- [What is expected] Update the rows starting with the line that contains "has height=1080, width=1920." and going on through the line that contains "sidebar-item-label: Settings is" by replacing "on the screen" with "in the screenshot". Give back only those lines, with everything else left unchanged.

Stored data

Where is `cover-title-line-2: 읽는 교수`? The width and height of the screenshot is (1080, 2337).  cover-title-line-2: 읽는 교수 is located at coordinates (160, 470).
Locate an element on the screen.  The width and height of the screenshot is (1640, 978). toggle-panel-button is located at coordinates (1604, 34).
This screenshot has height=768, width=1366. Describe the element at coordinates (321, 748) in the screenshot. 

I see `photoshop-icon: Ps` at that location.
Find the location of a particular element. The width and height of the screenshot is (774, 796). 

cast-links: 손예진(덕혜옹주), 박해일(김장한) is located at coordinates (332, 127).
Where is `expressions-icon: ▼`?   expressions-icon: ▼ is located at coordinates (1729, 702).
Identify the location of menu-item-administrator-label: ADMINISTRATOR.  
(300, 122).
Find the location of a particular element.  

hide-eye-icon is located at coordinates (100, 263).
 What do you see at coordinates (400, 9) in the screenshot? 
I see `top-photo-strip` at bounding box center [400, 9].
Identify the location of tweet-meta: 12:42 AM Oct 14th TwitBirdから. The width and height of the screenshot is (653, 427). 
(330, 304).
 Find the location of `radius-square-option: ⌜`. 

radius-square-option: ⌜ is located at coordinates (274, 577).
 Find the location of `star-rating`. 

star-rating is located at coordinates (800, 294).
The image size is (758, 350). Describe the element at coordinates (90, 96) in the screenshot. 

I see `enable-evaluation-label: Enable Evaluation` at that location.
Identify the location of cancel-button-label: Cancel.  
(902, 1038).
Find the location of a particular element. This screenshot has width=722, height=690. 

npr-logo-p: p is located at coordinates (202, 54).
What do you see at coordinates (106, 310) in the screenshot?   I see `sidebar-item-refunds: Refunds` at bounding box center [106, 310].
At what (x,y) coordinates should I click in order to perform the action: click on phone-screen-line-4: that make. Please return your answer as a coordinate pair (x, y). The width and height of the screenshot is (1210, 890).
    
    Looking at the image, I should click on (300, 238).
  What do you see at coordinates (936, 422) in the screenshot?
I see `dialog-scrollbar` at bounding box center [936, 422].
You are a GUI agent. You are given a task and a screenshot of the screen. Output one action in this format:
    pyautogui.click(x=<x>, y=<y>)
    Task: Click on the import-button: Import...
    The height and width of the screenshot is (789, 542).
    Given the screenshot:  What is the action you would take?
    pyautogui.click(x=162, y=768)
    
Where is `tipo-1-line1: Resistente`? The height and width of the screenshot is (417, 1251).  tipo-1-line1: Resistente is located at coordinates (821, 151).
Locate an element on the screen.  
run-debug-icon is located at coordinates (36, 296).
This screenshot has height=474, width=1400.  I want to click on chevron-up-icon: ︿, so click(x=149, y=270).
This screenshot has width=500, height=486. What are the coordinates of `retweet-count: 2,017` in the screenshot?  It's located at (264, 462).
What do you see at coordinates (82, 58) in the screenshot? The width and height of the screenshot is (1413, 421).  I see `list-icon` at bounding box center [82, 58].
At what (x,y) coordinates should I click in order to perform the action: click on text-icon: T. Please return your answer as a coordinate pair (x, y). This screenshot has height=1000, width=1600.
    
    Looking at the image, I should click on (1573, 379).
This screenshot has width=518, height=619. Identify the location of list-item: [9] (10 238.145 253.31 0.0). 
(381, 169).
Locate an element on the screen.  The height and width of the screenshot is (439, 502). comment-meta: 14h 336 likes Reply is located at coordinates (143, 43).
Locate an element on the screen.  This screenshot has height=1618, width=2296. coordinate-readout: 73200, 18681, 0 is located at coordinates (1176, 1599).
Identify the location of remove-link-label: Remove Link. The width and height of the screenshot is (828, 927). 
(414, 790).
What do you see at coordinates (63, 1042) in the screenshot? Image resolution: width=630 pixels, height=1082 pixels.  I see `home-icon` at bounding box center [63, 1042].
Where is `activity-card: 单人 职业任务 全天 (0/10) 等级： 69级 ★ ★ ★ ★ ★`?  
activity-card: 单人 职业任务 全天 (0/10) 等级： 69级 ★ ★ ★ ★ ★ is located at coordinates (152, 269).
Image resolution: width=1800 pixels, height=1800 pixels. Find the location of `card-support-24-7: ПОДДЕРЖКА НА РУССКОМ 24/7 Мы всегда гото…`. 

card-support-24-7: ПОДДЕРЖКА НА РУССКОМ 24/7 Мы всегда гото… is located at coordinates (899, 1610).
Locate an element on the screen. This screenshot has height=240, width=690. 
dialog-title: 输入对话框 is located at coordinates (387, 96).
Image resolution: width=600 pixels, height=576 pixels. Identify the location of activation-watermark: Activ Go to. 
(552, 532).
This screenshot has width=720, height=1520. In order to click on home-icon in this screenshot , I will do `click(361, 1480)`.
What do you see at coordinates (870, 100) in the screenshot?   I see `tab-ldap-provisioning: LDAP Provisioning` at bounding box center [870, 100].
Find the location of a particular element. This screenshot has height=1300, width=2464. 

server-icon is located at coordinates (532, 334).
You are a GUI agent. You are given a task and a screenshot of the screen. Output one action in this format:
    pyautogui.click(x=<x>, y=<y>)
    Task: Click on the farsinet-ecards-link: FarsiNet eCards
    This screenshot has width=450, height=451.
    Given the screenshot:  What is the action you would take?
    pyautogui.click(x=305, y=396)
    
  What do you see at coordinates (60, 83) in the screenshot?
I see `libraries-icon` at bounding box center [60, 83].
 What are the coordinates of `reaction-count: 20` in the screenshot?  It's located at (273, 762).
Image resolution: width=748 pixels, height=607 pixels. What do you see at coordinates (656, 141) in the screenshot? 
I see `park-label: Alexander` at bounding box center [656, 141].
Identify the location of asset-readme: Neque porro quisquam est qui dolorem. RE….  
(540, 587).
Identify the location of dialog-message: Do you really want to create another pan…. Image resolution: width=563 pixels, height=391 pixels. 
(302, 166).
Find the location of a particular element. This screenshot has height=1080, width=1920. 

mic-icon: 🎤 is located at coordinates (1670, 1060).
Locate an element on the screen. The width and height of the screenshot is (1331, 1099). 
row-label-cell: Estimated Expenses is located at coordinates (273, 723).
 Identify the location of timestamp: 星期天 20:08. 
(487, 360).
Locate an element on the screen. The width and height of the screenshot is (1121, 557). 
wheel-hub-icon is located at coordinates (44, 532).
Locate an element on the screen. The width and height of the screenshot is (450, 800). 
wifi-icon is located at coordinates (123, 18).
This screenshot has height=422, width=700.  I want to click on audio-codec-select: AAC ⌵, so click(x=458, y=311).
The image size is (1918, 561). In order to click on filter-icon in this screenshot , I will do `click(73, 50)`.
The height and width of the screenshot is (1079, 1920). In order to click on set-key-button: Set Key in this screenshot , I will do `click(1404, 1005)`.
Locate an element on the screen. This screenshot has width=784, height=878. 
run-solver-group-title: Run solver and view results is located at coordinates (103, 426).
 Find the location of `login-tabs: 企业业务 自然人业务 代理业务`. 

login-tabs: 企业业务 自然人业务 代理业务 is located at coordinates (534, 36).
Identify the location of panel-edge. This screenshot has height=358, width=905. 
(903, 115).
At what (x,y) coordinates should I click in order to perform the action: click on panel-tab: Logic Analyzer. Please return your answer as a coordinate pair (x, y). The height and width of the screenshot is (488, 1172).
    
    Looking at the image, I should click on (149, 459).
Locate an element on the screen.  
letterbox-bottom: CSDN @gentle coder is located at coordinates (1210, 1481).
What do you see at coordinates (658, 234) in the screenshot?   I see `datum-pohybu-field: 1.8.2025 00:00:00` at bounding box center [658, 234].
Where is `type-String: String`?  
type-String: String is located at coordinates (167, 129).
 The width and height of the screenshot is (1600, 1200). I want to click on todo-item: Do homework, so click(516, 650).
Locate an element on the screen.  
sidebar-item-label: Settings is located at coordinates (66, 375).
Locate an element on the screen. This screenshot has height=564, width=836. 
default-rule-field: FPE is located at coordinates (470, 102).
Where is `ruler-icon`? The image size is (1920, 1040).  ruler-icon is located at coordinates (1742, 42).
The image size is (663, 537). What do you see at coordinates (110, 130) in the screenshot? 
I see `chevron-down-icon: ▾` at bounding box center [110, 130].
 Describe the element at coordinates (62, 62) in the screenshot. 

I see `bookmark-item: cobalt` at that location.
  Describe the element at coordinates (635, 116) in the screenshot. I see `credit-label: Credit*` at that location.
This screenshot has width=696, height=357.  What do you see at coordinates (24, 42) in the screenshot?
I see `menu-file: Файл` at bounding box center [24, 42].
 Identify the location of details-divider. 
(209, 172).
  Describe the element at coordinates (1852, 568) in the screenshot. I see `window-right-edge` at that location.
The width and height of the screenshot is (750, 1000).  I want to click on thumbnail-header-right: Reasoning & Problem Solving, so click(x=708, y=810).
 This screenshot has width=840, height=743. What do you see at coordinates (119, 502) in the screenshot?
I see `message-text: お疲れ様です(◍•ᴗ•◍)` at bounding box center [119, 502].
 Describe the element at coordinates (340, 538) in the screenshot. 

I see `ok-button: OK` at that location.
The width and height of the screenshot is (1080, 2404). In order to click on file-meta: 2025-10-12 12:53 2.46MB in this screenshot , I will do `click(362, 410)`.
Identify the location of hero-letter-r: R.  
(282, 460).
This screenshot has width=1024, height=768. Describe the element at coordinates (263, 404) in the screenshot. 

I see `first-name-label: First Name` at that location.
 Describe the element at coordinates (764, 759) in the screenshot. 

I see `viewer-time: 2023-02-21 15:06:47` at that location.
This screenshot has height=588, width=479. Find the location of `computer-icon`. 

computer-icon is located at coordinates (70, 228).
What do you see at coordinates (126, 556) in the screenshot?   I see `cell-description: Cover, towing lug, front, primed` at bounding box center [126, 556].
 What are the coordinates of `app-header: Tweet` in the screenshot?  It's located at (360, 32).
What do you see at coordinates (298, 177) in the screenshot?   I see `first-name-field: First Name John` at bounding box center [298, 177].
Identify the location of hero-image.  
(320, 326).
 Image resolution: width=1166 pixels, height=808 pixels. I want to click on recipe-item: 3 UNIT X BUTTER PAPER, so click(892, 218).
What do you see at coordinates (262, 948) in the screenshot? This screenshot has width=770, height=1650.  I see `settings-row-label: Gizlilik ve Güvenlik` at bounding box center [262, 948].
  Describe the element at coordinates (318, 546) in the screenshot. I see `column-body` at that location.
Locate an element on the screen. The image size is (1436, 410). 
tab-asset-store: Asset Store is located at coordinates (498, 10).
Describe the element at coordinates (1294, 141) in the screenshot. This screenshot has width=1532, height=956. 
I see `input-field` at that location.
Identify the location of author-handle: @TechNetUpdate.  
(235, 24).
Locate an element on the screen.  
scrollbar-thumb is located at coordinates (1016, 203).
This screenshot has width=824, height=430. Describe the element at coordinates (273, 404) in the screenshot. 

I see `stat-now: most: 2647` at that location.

- [Answer section]
Find the location of a particular element. This screenshot has height=1080, width=1920. 

mic-icon: 🎤 is located at coordinates (1670, 1060).
Locate an element in the screenshot. The width and height of the screenshot is (1331, 1099). 
row-label-cell: Estimated Expenses is located at coordinates (273, 723).
 Identify the location of timestamp: 星期天 20:08. 
(487, 360).
Locate an element in the screenshot. The width and height of the screenshot is (1121, 557). 
wheel-hub-icon is located at coordinates (44, 532).
Locate an element in the screenshot. The width and height of the screenshot is (450, 800). 
wifi-icon is located at coordinates (123, 18).
This screenshot has height=422, width=700.  I want to click on audio-codec-select: AAC ⌵, so click(x=458, y=311).
The image size is (1918, 561). In order to click on filter-icon in this screenshot , I will do `click(73, 50)`.
The height and width of the screenshot is (1079, 1920). In order to click on set-key-button: Set Key in this screenshot , I will do `click(1404, 1005)`.
Locate an element in the screenshot. This screenshot has width=784, height=878. 
run-solver-group-title: Run solver and view results is located at coordinates (103, 426).
 Find the location of `login-tabs: 企业业务 自然人业务 代理业务`. 

login-tabs: 企业业务 自然人业务 代理业务 is located at coordinates (534, 36).
Identify the location of panel-edge. This screenshot has height=358, width=905. 
(903, 115).
At what (x,y) coordinates should I click in order to perform the action: click on panel-tab: Logic Analyzer. Please return your answer as a coordinate pair (x, y). The height and width of the screenshot is (488, 1172).
    
    Looking at the image, I should click on (149, 459).
Locate an element in the screenshot.  
letterbox-bottom: CSDN @gentle coder is located at coordinates (1210, 1481).
What do you see at coordinates (658, 234) in the screenshot?   I see `datum-pohybu-field: 1.8.2025 00:00:00` at bounding box center [658, 234].
Where is `type-String: String`?  
type-String: String is located at coordinates (167, 129).
 The width and height of the screenshot is (1600, 1200). I want to click on todo-item: Do homework, so click(516, 650).
Locate an element in the screenshot.  
sidebar-item-label: Settings is located at coordinates (66, 375).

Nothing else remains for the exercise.